Bacteria are able to temporarily disguise themselves inside the human body to avoid being detected by antibiotics, researchers have said.
Scientists from Newcastle University believe their study is the first to show that bacteria can hide their cell wall inside themselves, meaning antibiotics cannot identify a target.
The research used state of the art techniques to analyse samples from elderly patients with recurring urinary tract infections, with the results showing a potential cause of antibiotic resistance.
The World Health Organisation has identified antibiotic resistance as one of the biggest threats to global health, food security, and development today.
The study’s lead author, Dr Katarzyna Mickiewicz, said: "Imagine that the wall is like the bacteria wearing a high-vis jacket.”
She explained that the process, known as “L-form switching”, involves the bacteria transforming from a regular rod or sphere shape to a random L-form state, effectively “shedding the yellow jacket and hiding it inside themselves”.
“In this form the body can't easily recognise the bacteria, so doesn't attack them, and neither do antibiotics.”

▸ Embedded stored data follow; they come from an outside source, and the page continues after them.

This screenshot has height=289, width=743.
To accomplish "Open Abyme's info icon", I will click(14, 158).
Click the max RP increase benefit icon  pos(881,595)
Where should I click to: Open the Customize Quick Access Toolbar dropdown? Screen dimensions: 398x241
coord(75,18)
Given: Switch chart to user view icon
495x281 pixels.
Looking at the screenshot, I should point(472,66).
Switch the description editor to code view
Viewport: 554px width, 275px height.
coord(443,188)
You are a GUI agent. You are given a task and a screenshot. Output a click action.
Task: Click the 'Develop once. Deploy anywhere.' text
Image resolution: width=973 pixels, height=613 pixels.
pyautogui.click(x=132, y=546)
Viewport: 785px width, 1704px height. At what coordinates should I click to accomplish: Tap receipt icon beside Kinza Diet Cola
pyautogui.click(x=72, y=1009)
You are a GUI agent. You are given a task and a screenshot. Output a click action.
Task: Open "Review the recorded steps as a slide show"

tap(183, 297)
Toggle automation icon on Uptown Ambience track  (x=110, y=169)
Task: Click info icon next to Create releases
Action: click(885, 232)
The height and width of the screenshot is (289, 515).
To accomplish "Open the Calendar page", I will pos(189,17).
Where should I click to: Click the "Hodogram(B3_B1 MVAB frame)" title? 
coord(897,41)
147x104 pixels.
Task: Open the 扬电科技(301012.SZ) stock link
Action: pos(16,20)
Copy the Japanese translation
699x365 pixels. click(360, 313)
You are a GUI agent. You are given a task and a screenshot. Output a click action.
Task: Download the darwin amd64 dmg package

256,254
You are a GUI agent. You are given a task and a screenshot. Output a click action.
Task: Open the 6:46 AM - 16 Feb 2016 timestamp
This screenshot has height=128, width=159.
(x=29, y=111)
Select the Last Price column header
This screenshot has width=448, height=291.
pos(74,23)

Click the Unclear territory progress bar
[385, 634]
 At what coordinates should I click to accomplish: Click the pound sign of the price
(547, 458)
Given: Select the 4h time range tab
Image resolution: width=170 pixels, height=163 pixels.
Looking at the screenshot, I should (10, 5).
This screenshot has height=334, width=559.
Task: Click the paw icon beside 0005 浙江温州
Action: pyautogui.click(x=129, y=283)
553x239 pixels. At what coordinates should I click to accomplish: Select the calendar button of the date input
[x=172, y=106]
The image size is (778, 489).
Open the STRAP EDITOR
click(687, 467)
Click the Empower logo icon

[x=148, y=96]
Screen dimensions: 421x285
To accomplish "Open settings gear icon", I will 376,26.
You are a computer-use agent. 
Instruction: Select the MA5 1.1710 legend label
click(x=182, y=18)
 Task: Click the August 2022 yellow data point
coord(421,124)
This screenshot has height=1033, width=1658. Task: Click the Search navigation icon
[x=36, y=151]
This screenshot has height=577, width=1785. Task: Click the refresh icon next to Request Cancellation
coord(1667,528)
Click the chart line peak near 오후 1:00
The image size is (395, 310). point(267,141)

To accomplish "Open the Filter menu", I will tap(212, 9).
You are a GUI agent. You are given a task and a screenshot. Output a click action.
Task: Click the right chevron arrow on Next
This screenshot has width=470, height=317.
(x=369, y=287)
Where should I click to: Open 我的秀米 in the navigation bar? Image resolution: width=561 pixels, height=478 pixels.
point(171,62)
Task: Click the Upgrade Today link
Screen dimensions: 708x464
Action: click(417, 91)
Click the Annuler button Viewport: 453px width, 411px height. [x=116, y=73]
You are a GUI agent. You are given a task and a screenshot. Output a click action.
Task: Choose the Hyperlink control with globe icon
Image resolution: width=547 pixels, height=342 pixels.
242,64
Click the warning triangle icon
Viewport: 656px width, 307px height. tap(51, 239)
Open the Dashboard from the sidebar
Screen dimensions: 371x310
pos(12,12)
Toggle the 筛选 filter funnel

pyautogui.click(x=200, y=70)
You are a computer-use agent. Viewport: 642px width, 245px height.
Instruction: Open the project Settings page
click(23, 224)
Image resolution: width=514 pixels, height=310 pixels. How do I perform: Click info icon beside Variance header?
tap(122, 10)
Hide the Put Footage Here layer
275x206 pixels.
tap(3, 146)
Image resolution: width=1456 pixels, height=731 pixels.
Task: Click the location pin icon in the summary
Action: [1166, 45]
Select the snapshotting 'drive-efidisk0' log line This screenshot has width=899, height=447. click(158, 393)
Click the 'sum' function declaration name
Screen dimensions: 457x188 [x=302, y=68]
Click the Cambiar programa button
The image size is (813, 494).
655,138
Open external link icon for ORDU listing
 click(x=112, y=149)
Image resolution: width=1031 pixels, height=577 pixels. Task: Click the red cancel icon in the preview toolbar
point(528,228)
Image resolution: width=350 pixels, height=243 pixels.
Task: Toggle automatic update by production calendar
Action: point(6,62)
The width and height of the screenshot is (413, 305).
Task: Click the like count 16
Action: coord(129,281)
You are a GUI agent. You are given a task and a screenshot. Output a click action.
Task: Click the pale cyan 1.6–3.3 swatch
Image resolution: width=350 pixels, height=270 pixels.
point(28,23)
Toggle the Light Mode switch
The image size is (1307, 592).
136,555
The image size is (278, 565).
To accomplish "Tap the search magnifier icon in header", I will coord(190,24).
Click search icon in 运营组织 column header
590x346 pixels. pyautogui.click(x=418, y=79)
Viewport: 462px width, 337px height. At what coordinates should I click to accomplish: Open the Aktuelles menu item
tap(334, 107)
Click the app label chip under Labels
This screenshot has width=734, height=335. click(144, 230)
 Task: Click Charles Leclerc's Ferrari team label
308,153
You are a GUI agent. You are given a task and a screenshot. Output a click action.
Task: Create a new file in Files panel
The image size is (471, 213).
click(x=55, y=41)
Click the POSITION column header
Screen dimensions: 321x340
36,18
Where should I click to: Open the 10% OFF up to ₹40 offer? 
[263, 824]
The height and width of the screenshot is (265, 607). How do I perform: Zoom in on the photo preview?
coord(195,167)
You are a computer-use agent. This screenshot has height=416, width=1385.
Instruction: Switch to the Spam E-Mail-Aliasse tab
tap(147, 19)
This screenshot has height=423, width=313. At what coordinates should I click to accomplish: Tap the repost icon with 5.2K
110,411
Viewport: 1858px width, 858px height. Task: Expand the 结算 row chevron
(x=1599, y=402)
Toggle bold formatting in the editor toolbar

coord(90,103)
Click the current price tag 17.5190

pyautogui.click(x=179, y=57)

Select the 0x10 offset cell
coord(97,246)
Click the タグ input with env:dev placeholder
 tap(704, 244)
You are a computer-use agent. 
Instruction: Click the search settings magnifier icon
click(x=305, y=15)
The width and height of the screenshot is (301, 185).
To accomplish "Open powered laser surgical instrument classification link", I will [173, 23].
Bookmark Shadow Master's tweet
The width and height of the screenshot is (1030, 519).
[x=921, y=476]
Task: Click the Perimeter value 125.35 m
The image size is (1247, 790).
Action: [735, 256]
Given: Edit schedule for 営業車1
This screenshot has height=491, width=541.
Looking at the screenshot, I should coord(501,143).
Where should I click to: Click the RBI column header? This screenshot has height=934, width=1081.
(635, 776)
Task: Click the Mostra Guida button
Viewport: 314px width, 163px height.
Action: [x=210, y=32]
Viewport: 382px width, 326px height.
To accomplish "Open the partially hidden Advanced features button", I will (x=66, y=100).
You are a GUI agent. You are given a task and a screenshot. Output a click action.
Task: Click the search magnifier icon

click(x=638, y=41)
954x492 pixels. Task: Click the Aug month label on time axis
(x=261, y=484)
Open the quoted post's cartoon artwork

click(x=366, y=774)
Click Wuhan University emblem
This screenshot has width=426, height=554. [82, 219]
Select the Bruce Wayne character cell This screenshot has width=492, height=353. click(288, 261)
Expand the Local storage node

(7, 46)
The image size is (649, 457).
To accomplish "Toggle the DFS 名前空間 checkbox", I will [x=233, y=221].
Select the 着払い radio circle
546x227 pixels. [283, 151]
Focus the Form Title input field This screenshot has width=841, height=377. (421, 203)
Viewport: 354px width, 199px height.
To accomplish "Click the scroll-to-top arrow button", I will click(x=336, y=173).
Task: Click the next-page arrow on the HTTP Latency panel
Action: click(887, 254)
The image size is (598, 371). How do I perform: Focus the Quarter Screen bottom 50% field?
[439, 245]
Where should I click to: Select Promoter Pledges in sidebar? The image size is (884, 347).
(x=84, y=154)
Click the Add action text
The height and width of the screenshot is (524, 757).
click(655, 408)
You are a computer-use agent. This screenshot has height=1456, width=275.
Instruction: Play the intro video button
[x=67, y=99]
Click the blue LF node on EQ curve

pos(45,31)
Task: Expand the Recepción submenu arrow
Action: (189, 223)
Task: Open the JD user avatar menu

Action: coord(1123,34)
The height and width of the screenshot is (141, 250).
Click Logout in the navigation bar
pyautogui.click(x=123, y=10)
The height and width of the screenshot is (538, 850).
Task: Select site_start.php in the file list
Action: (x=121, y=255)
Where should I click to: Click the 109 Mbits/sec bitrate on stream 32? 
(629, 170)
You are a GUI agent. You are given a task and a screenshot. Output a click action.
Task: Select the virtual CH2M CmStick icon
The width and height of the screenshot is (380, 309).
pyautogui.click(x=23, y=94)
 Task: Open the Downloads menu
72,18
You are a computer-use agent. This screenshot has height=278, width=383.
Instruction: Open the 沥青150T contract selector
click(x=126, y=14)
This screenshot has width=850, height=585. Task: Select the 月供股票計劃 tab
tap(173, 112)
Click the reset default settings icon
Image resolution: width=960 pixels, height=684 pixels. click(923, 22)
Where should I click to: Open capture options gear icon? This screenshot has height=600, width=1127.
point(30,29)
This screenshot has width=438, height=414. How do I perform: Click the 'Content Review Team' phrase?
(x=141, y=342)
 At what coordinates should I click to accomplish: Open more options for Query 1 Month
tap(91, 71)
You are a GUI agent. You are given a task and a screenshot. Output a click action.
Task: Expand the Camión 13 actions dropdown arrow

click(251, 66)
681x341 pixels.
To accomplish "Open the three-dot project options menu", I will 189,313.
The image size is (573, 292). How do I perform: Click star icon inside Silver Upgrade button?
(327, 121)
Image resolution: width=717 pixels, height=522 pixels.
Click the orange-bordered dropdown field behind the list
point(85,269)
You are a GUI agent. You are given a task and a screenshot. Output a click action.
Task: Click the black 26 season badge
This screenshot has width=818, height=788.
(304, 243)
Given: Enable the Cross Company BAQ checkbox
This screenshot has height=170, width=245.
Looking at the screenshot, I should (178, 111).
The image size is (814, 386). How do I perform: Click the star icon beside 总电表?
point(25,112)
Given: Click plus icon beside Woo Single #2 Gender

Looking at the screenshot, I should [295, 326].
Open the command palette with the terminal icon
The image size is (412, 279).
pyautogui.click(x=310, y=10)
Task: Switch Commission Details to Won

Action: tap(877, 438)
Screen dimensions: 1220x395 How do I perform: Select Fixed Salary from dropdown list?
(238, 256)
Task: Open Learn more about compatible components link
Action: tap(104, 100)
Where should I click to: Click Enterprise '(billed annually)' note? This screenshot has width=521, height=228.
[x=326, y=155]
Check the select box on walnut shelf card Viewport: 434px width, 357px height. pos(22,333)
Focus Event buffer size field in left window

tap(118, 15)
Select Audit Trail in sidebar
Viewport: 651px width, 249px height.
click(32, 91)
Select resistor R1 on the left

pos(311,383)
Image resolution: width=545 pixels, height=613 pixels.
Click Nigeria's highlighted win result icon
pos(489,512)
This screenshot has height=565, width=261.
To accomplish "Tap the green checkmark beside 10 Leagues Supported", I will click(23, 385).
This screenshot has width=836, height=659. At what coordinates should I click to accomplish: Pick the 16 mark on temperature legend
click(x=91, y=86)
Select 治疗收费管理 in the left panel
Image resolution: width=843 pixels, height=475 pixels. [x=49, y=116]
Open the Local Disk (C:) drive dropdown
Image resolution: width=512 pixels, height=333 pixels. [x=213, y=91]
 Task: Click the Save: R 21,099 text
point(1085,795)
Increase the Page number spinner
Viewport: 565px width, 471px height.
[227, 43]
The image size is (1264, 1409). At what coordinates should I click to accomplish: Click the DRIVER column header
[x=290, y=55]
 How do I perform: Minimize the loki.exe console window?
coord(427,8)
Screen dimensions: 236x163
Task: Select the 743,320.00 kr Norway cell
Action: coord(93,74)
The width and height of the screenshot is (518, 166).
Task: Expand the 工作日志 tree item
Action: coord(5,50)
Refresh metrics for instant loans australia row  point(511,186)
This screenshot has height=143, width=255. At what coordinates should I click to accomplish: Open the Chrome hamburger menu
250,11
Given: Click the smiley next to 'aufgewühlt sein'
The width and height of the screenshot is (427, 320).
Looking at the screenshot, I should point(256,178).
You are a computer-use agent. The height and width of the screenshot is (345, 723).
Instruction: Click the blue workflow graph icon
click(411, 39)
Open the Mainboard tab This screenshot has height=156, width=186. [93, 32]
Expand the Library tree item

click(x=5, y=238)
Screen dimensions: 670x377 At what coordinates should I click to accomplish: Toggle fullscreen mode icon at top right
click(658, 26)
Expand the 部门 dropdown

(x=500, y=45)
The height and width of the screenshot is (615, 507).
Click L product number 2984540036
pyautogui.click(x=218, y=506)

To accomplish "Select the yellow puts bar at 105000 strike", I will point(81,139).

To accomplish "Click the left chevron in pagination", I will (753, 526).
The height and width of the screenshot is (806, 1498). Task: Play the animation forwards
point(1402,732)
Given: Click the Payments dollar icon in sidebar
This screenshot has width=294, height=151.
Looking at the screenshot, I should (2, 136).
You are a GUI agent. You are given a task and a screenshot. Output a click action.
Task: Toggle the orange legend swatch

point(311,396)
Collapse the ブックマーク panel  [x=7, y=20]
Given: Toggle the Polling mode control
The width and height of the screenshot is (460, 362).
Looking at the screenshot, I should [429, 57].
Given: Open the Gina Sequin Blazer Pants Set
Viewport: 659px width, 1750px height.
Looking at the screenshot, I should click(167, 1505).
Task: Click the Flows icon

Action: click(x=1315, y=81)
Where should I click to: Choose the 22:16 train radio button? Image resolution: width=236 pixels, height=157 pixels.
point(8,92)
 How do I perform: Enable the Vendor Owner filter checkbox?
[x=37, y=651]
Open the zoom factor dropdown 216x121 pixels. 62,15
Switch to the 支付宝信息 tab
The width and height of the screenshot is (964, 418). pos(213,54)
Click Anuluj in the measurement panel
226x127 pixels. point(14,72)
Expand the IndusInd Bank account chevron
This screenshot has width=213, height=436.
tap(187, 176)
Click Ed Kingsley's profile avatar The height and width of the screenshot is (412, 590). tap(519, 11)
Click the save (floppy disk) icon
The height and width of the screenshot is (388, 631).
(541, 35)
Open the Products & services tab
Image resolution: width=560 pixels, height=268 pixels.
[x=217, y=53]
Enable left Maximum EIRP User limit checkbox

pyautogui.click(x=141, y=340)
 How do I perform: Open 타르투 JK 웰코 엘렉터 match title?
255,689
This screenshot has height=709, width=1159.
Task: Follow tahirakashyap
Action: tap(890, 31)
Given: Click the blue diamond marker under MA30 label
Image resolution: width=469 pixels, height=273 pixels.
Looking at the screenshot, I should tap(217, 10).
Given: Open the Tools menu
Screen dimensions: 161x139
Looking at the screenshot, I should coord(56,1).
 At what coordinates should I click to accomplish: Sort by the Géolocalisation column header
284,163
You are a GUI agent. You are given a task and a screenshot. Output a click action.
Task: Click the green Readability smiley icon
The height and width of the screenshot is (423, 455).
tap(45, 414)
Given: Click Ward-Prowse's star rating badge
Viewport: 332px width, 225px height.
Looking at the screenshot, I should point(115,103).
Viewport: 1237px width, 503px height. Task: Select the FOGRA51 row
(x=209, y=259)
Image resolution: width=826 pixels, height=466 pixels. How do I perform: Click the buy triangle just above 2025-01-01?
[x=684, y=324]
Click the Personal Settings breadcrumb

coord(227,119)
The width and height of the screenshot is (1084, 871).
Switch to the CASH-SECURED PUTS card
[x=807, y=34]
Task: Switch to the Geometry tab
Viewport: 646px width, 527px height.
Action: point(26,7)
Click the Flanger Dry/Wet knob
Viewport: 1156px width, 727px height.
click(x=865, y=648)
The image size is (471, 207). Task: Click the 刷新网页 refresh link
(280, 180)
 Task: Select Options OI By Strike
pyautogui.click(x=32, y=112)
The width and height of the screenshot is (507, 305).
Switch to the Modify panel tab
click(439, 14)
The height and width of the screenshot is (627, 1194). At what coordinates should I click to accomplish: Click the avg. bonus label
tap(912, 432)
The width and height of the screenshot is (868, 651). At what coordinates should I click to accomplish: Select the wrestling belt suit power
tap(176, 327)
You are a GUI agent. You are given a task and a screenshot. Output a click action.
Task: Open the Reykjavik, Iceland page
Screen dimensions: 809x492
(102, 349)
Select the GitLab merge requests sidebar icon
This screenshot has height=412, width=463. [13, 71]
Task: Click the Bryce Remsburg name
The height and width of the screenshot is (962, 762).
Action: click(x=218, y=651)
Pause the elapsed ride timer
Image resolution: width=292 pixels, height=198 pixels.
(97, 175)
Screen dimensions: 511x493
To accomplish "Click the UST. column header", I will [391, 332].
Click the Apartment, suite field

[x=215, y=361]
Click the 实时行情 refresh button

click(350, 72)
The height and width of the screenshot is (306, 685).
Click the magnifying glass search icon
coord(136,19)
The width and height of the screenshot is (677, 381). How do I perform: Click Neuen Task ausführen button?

In their L-form the bacteria are flimsy and weaker, meaning a healthy patient’s immune system would then likely be able to destroy them.
However, in weakened or elderly patients they may survive, hide in the body and even regenerate the cell wall after the antibiotic has gone.
The study caputured video footage of bacteria reforming their cell wall in a five-hour process.
If the wall reforms, the patient is yet again faced with another infection.